# Available data
BEGIN
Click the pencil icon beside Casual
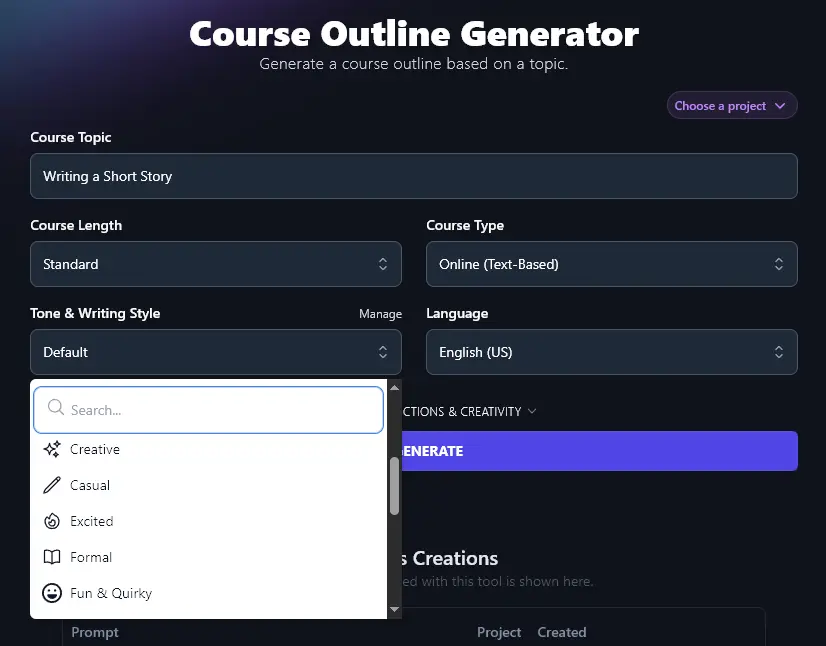 52,485
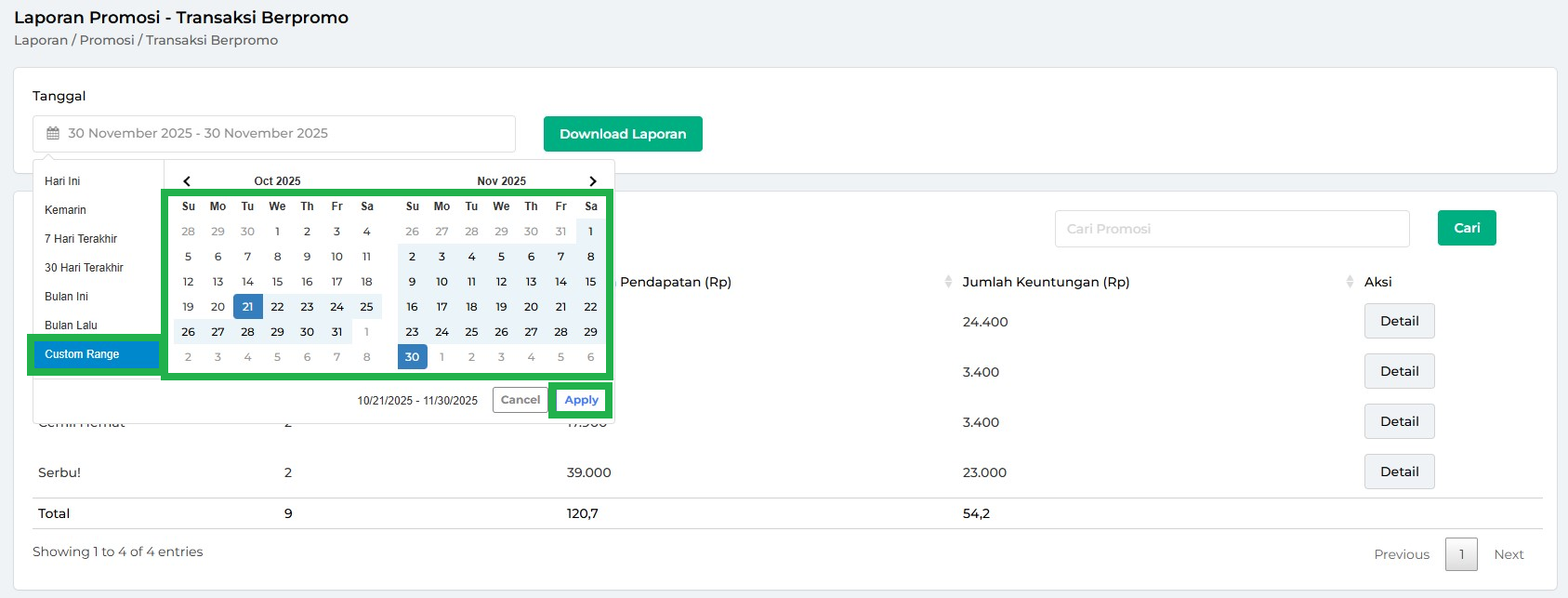
Task: Focus the Cari Promosi search field
Action: click(1231, 229)
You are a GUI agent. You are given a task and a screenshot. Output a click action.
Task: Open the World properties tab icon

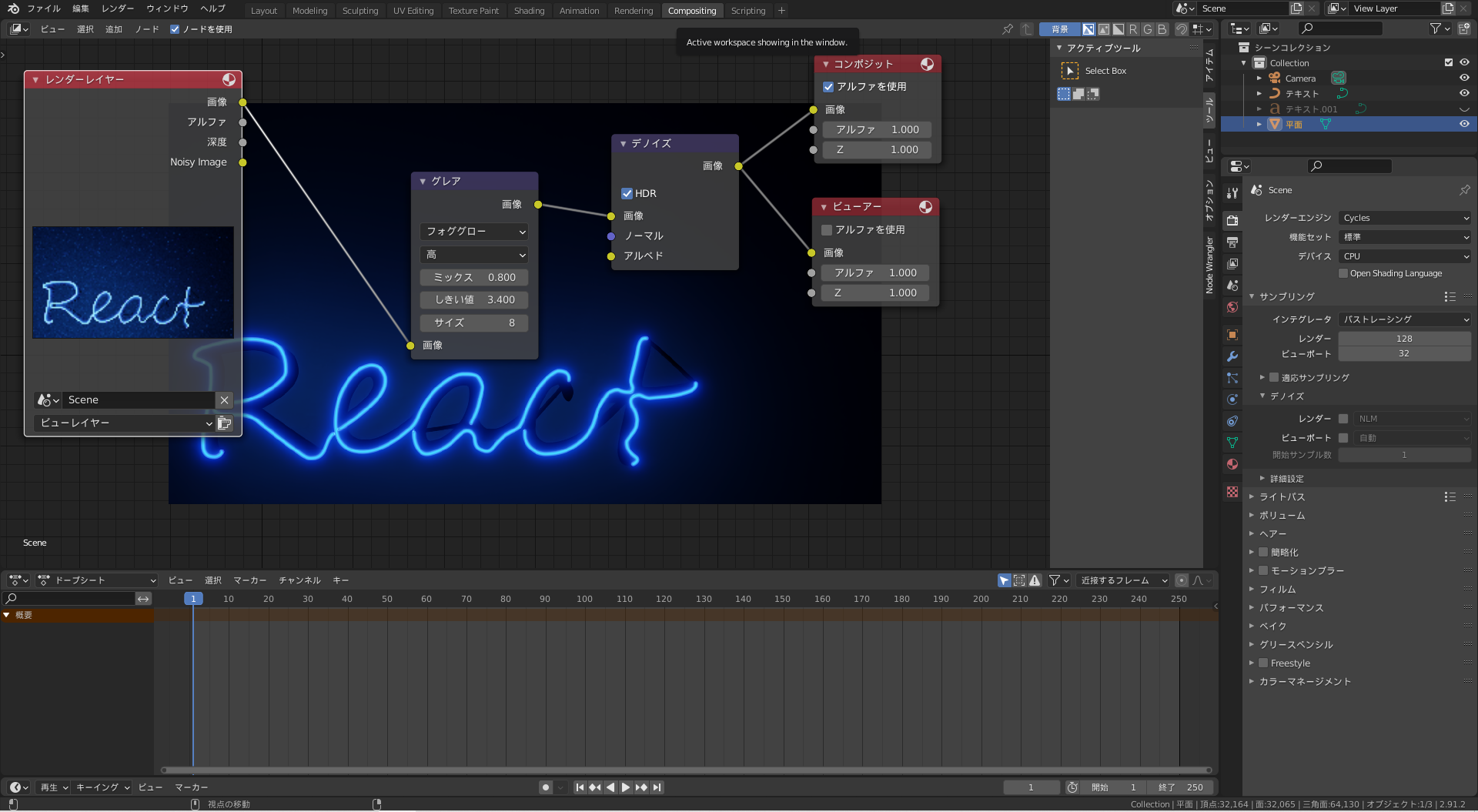click(x=1232, y=307)
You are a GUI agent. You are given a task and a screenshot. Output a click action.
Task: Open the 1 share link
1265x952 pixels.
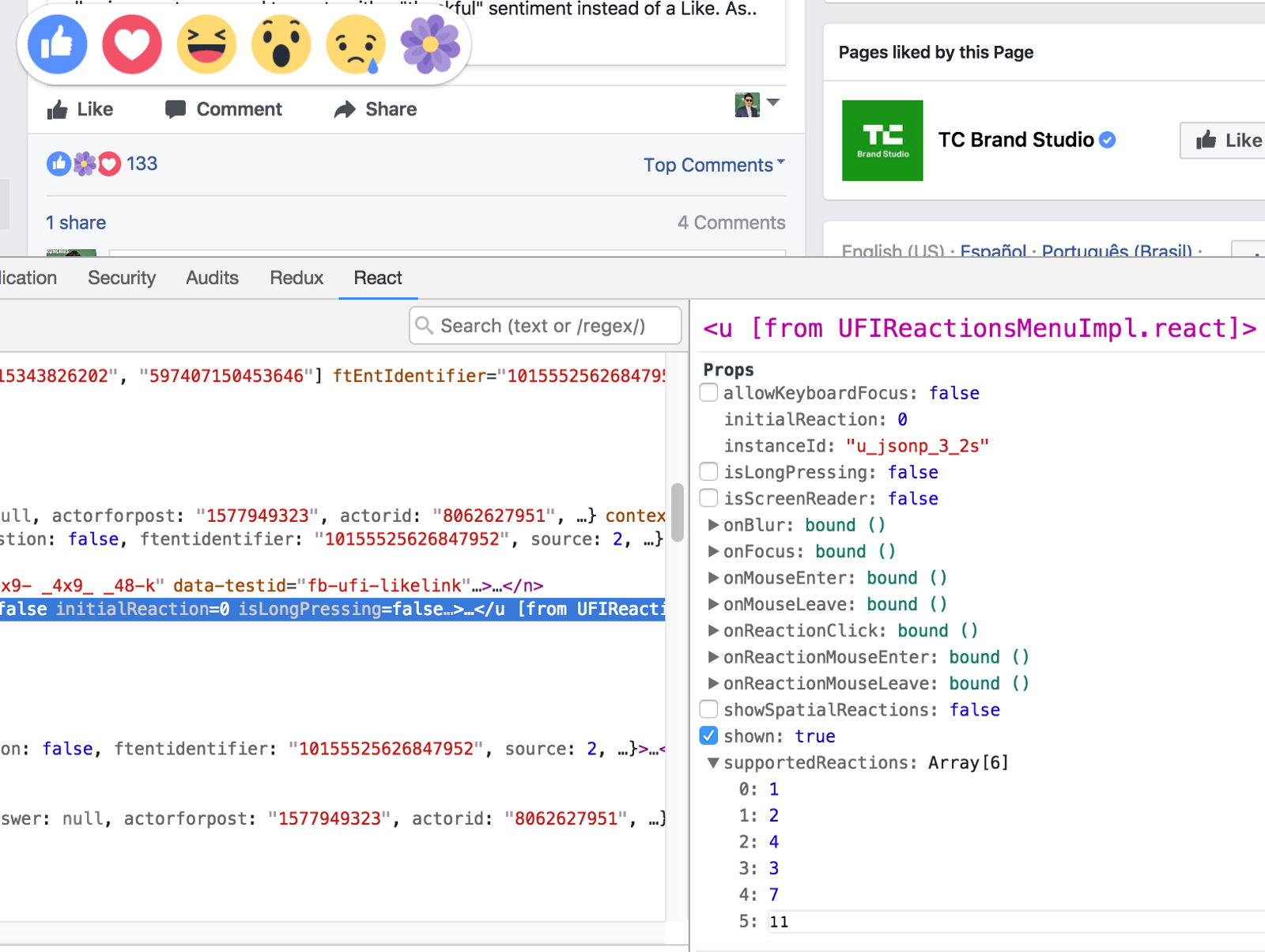pyautogui.click(x=76, y=223)
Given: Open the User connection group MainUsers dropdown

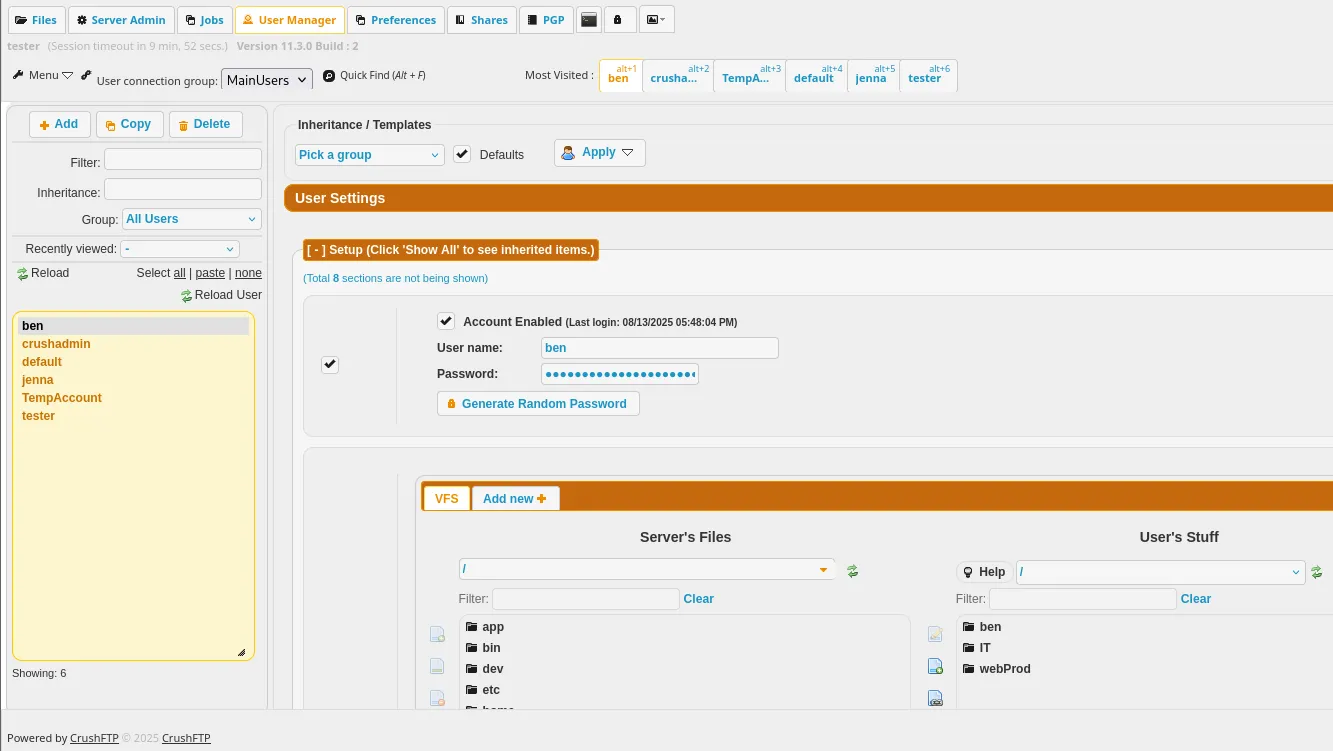Looking at the screenshot, I should click(267, 80).
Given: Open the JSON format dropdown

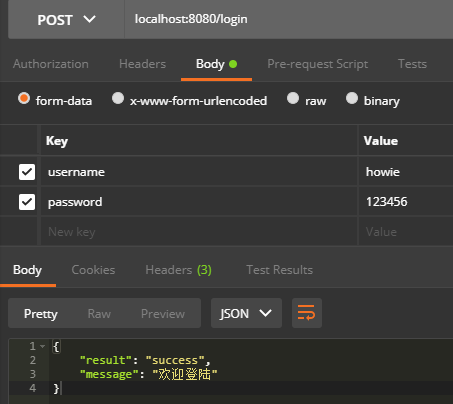Looking at the screenshot, I should tap(246, 313).
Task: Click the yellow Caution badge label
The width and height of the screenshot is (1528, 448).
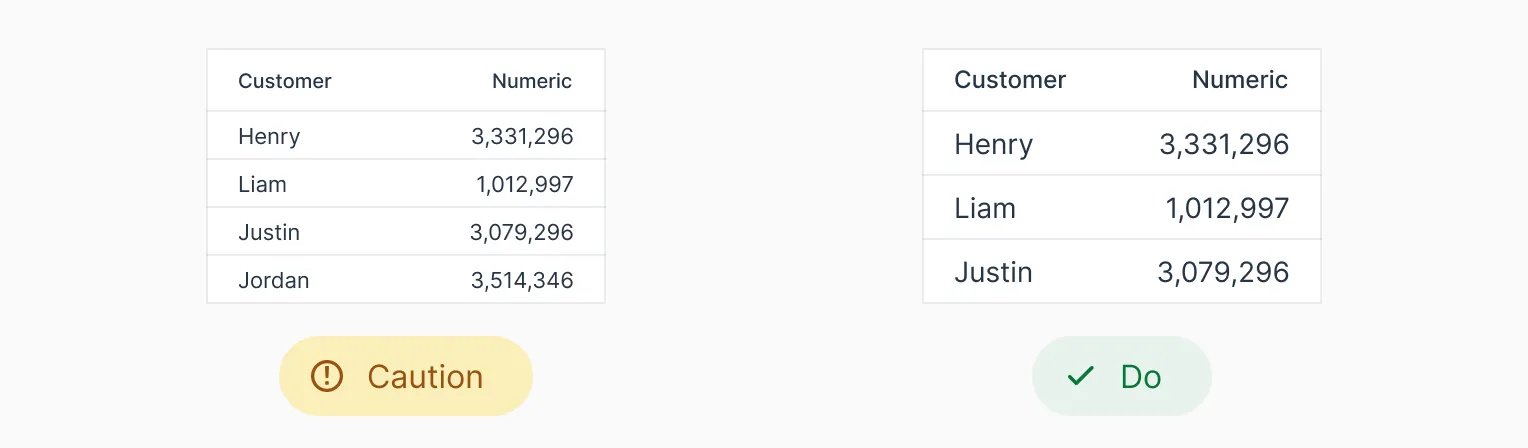Action: pos(425,376)
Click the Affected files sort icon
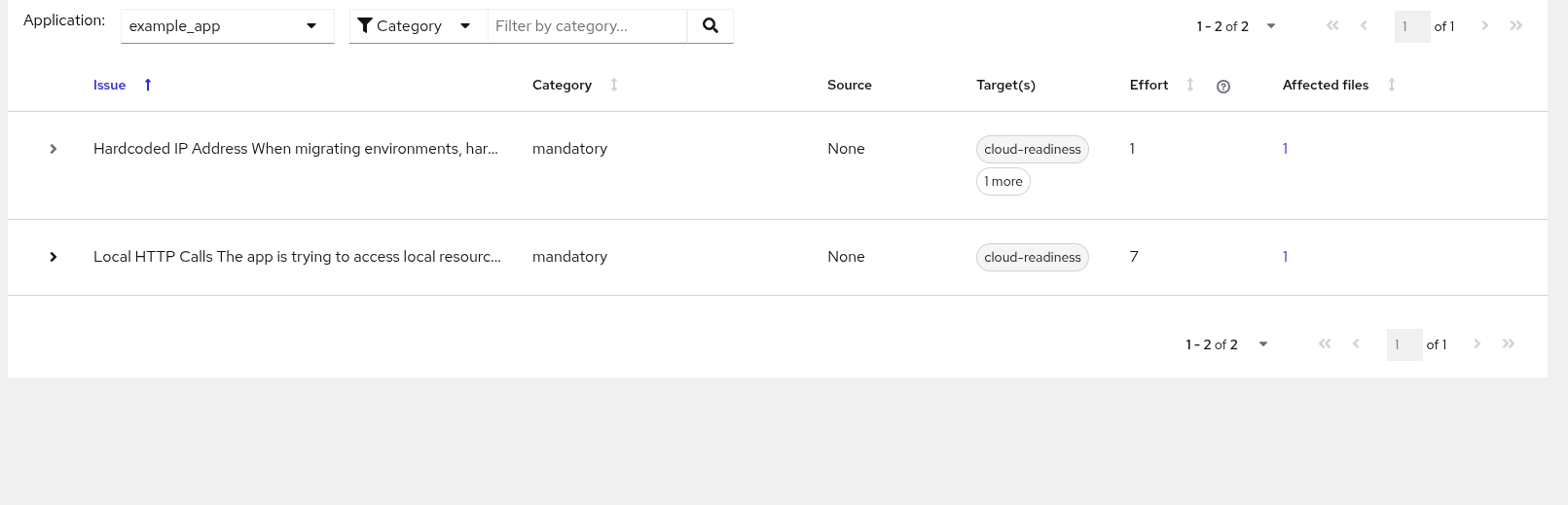Screen dimensions: 1568x505 (1392, 85)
END
The result should hold only the lines from the line with "1265x952 pixels." through the final line of the records above, copied exactly, with pictures left out.

# Finished exercise
1265x952 pixels.
pyautogui.click(x=76, y=223)
Given: Open the User connection group MainUsers dropdown

Looking at the screenshot, I should click(267, 80).
Given: Open the JSON format dropdown

Looking at the screenshot, I should tap(246, 313).
Task: Click the yellow Caution badge label
The width and height of the screenshot is (1528, 448).
Action: pos(425,376)
Click the Affected files sort icon
Screen dimensions: 1568x505 (1392, 85)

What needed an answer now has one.